16 Jul 2015
Doha: Qatar Red Crescent (QRC) has launched a humanitarian project for the displaced inside Syria.
Under the theme of ‘Honorable Life,’ the project involves building 2,200 clay houses that ensure stability, safety, and privacy for the inhabitants. The project will be conducted in cooperation with the United Nations.
During the press conference, Nayef bin Saad Al Mohannadi, Director of QRC Administrative Affairs and Human Resources Department, said, “This ambitious project seeks to provide adequate housing for displaced Syrian families, utilising QRC’s mandate as an internationally recognised and protected humanitarian organisation.”
“QRC focuses largely on shelter as a key component of relief intervention. QRC’s shelter services have so far benefited 15,250 Syrians in Jordan, 133,000 in Lebanon, 65,000 in Turkey, 34,000 in Iraqi Kurdistan, and 108,000 in Syria,” Al Mohannadi added.
Saad Al Kaabi, Director of QRC Resource Mobilisation Department, remarked, “The 2,200 houses will be built using clay blocks from the natural environment in Syria. The first phase involves 100 houses for 600 people in Afes, Idlib. Consisting of two rooms, one kitchen, and one bathroom, each 36sqm house costs QR6,100, apart from the cost of land preparation and infrastructure.”
The project took one year in study, Al Kaabi clarified, and ensures that every family will have a separate house with all facilities. Unlike emergency shelter tents, these houses are fit to protect the families against heat in the summer and cold weather in the winter.

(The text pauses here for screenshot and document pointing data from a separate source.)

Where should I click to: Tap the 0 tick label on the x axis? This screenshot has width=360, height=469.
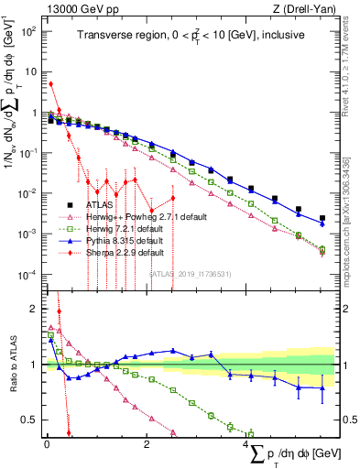[x=47, y=443]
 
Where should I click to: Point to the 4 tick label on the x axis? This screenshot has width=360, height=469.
[x=245, y=443]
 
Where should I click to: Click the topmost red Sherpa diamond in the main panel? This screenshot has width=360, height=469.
[x=51, y=84]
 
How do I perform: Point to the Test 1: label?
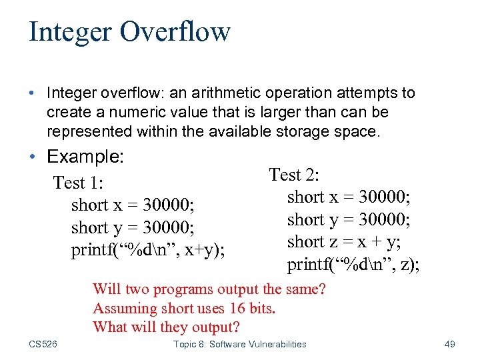[82, 182]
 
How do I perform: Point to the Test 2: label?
[294, 175]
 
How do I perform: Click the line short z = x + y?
[349, 242]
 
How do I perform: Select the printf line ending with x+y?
[148, 251]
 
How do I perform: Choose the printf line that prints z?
[353, 265]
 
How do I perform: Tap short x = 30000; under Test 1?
[133, 205]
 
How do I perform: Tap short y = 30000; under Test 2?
[349, 219]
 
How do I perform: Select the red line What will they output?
[166, 327]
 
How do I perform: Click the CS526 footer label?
[43, 344]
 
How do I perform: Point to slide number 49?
[449, 344]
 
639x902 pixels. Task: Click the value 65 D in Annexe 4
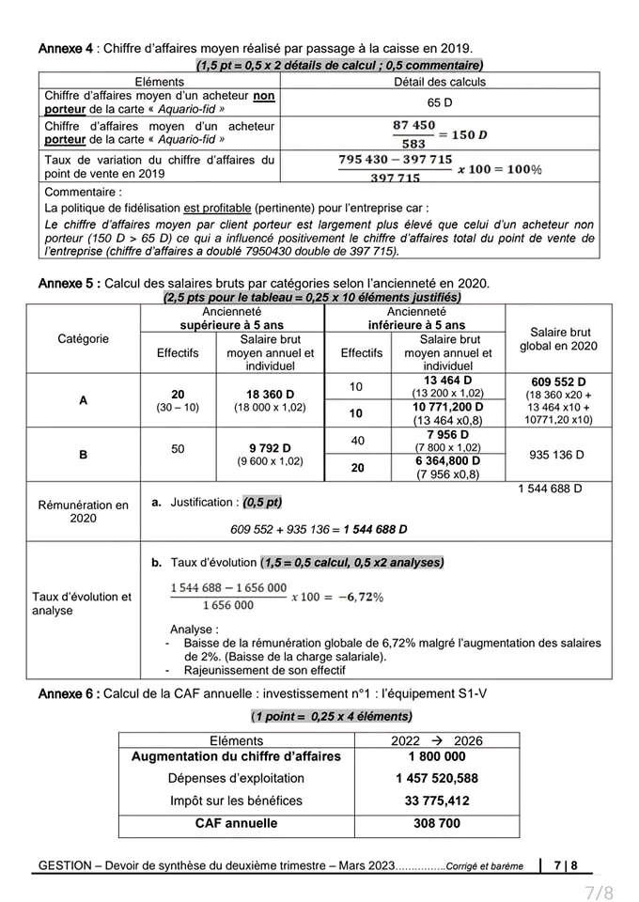pyautogui.click(x=440, y=101)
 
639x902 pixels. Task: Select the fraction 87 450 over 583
pyautogui.click(x=414, y=134)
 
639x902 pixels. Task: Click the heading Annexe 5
pyautogui.click(x=70, y=283)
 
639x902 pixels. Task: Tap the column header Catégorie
pyautogui.click(x=83, y=338)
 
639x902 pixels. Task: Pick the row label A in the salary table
pyautogui.click(x=83, y=399)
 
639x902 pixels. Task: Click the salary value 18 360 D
pyautogui.click(x=271, y=394)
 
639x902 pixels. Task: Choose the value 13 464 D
pyautogui.click(x=447, y=380)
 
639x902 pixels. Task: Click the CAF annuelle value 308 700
pyautogui.click(x=437, y=823)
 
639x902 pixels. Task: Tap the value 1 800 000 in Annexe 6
pyautogui.click(x=437, y=755)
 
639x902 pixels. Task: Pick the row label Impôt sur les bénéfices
pyautogui.click(x=236, y=801)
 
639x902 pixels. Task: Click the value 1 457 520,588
pyautogui.click(x=437, y=778)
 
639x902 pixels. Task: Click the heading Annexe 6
pyautogui.click(x=68, y=693)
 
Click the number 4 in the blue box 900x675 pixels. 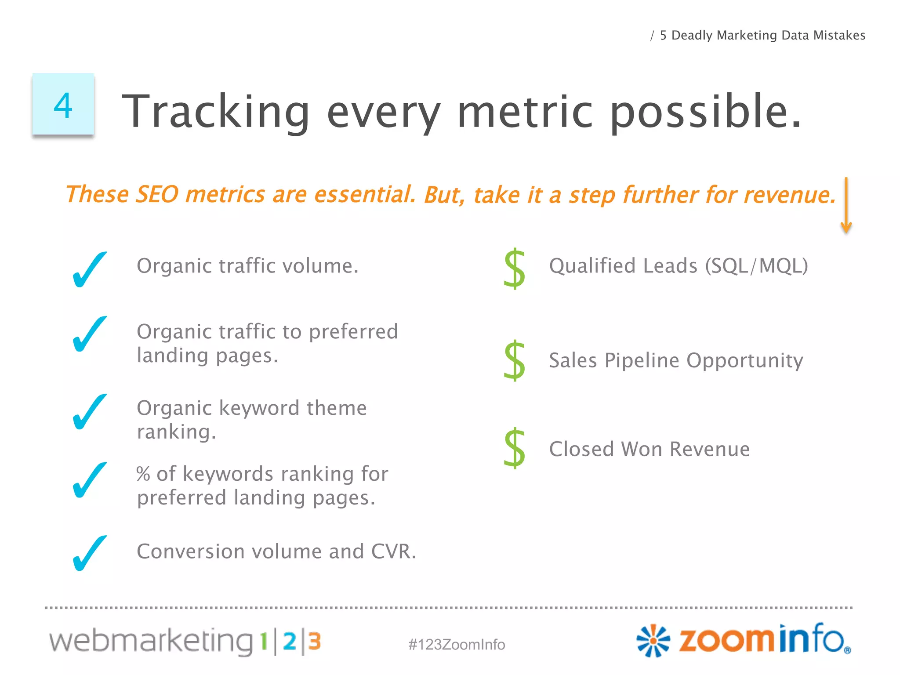coord(63,105)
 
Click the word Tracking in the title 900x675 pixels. coord(215,112)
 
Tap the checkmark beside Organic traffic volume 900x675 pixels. coord(89,269)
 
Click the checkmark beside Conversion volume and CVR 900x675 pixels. coord(89,553)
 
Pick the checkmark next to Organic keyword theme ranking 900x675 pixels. coord(89,411)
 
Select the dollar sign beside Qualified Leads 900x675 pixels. coord(515,269)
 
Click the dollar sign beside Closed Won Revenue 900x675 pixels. coord(515,448)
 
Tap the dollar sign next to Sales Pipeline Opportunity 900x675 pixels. coord(515,360)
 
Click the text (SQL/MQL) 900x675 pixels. coord(756,266)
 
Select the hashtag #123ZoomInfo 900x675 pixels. coord(457,644)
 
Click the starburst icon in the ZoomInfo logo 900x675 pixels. coord(653,641)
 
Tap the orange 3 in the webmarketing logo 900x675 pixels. coord(314,641)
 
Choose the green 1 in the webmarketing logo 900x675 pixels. coord(264,641)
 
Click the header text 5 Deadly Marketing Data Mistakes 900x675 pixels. coord(762,35)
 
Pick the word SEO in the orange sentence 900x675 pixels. coord(157,194)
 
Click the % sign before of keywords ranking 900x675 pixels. coord(143,474)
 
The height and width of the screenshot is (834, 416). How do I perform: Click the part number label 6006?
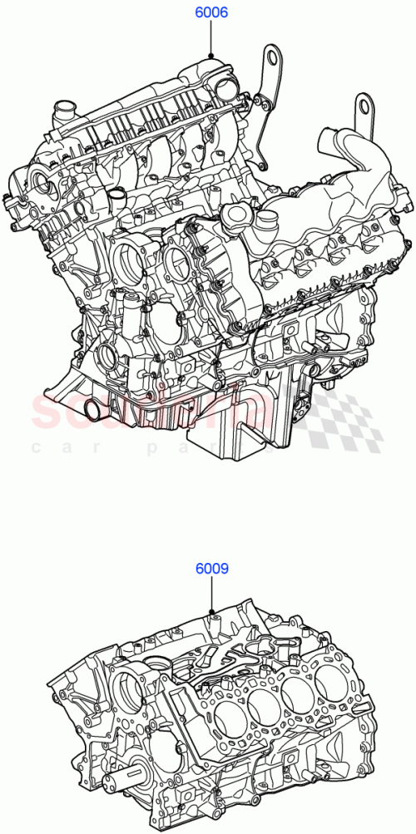(211, 13)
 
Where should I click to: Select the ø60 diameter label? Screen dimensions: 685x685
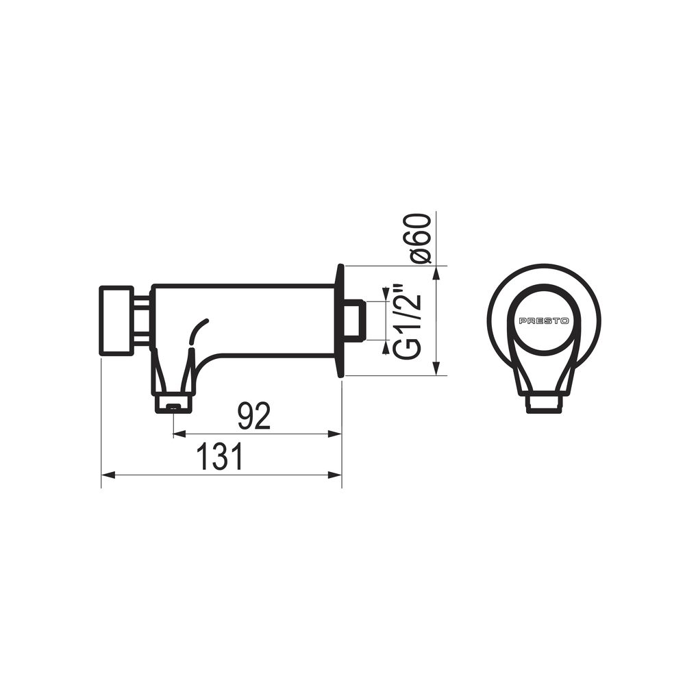tap(421, 238)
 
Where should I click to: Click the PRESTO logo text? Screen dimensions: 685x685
tap(543, 321)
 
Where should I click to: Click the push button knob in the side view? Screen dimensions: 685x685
tap(116, 321)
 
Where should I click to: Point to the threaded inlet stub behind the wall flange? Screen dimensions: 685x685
tap(355, 320)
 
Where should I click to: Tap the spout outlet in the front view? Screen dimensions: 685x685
tap(543, 404)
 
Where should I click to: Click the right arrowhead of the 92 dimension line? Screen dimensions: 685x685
tap(335, 434)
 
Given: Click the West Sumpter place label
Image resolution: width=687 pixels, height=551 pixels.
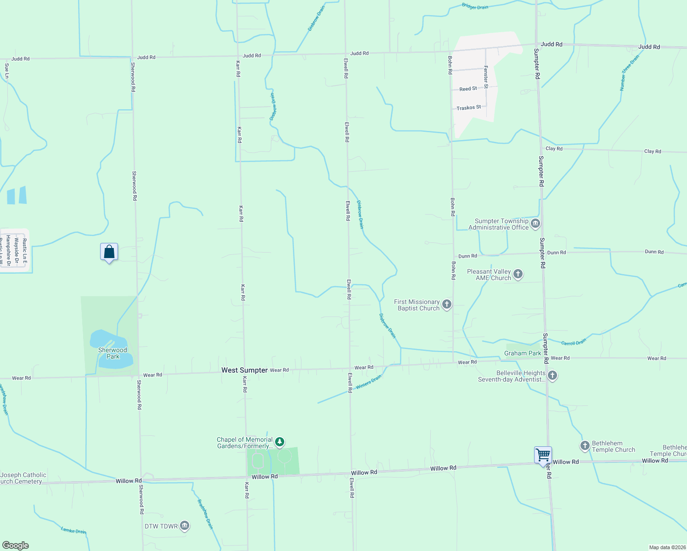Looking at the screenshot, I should [x=244, y=370].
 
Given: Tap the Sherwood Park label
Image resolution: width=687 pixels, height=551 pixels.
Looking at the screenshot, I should [x=113, y=353].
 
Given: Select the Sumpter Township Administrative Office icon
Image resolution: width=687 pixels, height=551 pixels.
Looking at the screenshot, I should [x=535, y=224].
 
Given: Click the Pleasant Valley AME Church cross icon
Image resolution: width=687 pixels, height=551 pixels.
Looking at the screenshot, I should [x=518, y=275].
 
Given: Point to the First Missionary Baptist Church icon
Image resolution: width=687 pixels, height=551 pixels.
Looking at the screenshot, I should [x=447, y=304].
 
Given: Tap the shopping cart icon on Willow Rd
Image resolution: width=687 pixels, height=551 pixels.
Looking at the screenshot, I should [x=543, y=455].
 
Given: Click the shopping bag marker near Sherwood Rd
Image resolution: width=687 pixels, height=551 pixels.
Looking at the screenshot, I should [x=109, y=252].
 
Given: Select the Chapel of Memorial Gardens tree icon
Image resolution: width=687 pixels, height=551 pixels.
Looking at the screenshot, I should [x=279, y=443].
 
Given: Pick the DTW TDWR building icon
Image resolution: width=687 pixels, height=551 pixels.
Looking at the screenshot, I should [x=185, y=526].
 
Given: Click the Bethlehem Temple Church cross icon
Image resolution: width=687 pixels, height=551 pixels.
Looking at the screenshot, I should [x=585, y=445].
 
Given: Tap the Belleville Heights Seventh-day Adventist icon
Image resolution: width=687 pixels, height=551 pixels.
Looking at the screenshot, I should [x=552, y=376].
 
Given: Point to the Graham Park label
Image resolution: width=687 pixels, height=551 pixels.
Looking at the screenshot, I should [x=523, y=353].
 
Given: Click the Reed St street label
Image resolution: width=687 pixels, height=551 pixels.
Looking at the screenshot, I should [x=468, y=89].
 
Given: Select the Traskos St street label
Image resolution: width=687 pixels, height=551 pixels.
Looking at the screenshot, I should [x=468, y=108].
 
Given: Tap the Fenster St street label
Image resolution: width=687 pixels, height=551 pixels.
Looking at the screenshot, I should [x=485, y=77].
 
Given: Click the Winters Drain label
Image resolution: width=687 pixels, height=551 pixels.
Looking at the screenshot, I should [x=368, y=382].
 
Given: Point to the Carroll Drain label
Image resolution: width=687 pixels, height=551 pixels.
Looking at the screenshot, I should [x=574, y=342].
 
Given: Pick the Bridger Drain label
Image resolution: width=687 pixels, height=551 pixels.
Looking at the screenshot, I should [x=475, y=7].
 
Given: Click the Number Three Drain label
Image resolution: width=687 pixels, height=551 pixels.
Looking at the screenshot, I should [x=629, y=73].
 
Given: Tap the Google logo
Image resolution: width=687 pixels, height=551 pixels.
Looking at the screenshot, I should [x=16, y=545].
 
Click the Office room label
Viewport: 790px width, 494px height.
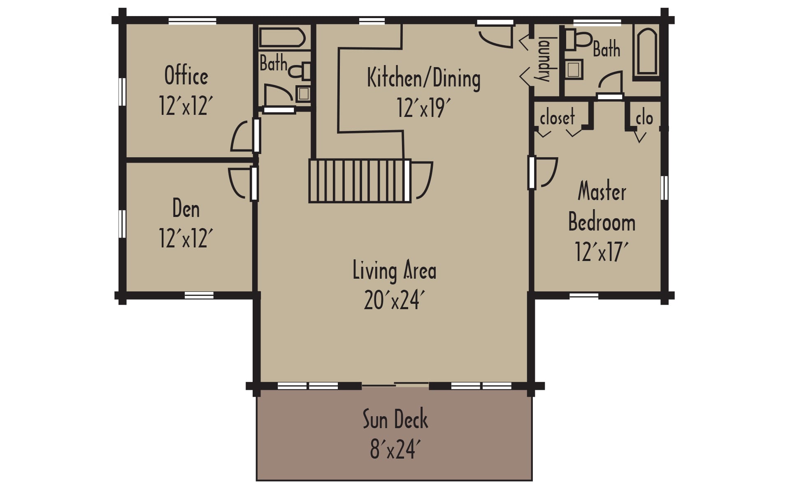[186, 75]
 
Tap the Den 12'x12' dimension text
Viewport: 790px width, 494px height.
[186, 238]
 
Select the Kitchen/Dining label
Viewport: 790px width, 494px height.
[423, 78]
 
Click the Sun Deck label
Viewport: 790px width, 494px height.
[395, 419]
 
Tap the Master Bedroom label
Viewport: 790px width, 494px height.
[602, 207]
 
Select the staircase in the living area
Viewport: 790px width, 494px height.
[359, 181]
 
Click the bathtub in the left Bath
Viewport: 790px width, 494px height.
[282, 38]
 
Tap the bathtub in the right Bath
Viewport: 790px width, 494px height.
[647, 51]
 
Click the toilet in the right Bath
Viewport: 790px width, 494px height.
[578, 40]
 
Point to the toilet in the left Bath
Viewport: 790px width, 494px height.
[300, 71]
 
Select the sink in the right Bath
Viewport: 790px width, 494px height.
[573, 69]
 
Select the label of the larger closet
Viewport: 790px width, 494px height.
[557, 118]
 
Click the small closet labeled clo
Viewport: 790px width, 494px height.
[644, 119]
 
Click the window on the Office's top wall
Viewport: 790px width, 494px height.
[192, 21]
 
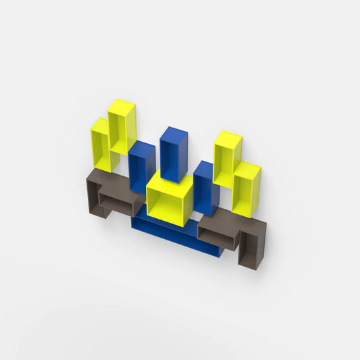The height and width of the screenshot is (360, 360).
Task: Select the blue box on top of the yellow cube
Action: coord(174,154)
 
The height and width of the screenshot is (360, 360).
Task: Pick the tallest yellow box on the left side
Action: coord(122,126)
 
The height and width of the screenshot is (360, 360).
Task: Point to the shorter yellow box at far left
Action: coord(101,144)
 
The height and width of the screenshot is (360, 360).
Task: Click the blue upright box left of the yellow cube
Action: coord(142,165)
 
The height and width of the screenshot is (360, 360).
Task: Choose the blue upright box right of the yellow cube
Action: coord(206,188)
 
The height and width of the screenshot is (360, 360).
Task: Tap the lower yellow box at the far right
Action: coord(246,189)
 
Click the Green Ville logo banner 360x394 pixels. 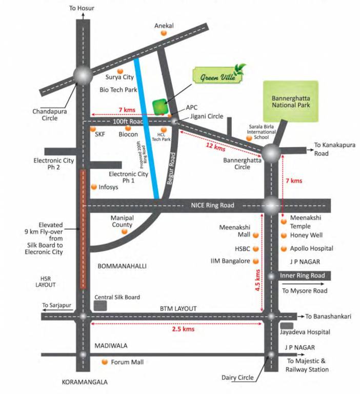[217, 76]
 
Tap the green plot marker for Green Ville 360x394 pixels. [161, 106]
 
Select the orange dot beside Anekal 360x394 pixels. [164, 33]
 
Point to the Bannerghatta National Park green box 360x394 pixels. [290, 102]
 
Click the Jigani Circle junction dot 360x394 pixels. [174, 121]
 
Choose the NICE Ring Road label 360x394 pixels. [208, 205]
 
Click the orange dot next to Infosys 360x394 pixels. [94, 187]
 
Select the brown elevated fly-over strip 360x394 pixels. [83, 229]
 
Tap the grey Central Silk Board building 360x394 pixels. [101, 305]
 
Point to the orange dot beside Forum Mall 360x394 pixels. [105, 362]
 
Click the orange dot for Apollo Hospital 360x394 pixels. [283, 249]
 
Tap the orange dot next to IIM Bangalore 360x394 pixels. [256, 261]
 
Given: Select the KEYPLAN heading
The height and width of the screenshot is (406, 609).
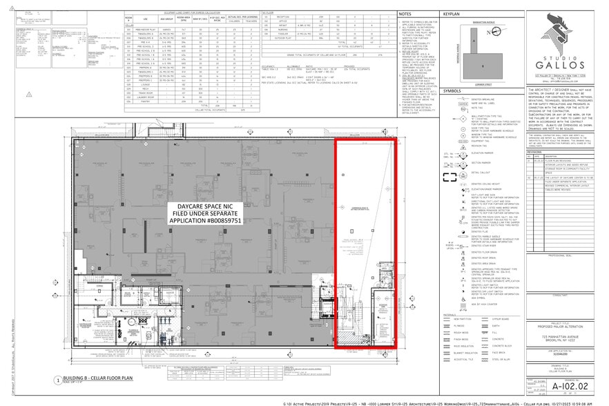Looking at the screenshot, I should pos(452,13).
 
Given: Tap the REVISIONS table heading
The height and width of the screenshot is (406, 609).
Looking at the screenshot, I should pos(538,134).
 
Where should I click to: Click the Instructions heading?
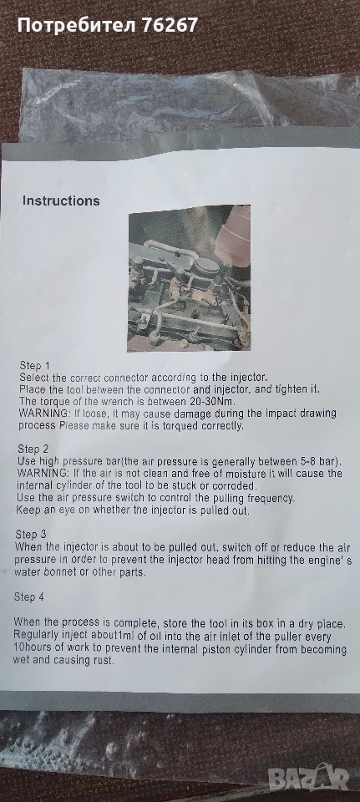point(61,200)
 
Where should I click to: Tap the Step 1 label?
point(35,366)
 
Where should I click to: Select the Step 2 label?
point(33,449)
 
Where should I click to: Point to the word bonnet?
point(55,571)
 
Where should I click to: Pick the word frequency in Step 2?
point(269,498)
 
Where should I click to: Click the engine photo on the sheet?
point(189,278)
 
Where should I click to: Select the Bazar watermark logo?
point(309,779)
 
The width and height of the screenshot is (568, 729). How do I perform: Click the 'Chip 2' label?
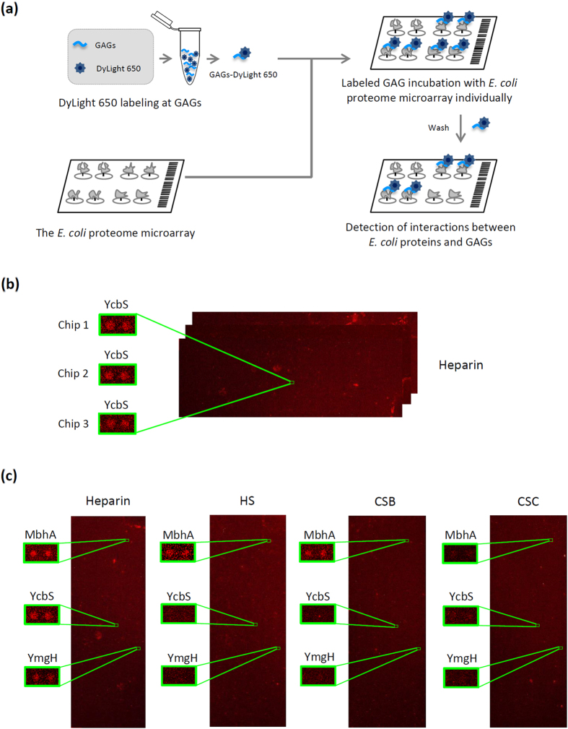73,374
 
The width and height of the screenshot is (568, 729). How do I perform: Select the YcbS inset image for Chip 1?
118,326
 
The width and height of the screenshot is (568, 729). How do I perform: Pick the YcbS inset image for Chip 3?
118,423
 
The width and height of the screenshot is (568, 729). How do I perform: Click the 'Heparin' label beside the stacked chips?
460,365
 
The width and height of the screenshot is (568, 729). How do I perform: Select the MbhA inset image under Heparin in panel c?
42,553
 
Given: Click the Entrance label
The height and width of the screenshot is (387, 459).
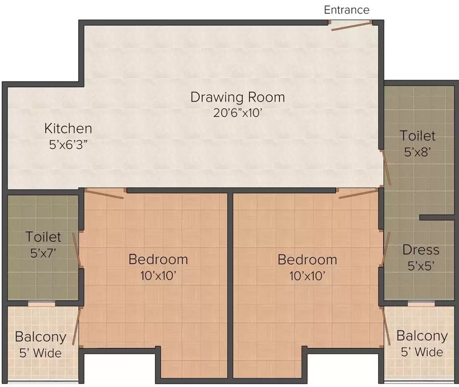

Aiham Al Sukhni, Head of QRC Disaster Management, said the tents and portacabins were found inadequate in terms of protection and privacy. A blueprint was developed by engineering consultancies and international organisations, to outline a feasible, suitable, and long-term solution. The clay blocks were found to provide protection, ventilation, privacy, and decent design.
A group of QRC volunteers are engaged in promoting the fundraising campaign to support the project, particularly among the youths. This unprecedented project will be followed by other side projects, and it is open for consideration and adoption by other local and international charitable organisations.
Among the major medium- and long-term outcomes of the project are accommodating the Syrian IDPs in the same environment as their home neighborhoods, slowing down the influx of Syrian refugees into the neighboring countries, and shifting from emergency shelter intervention to sustainable development by lower dependence on refugee camps.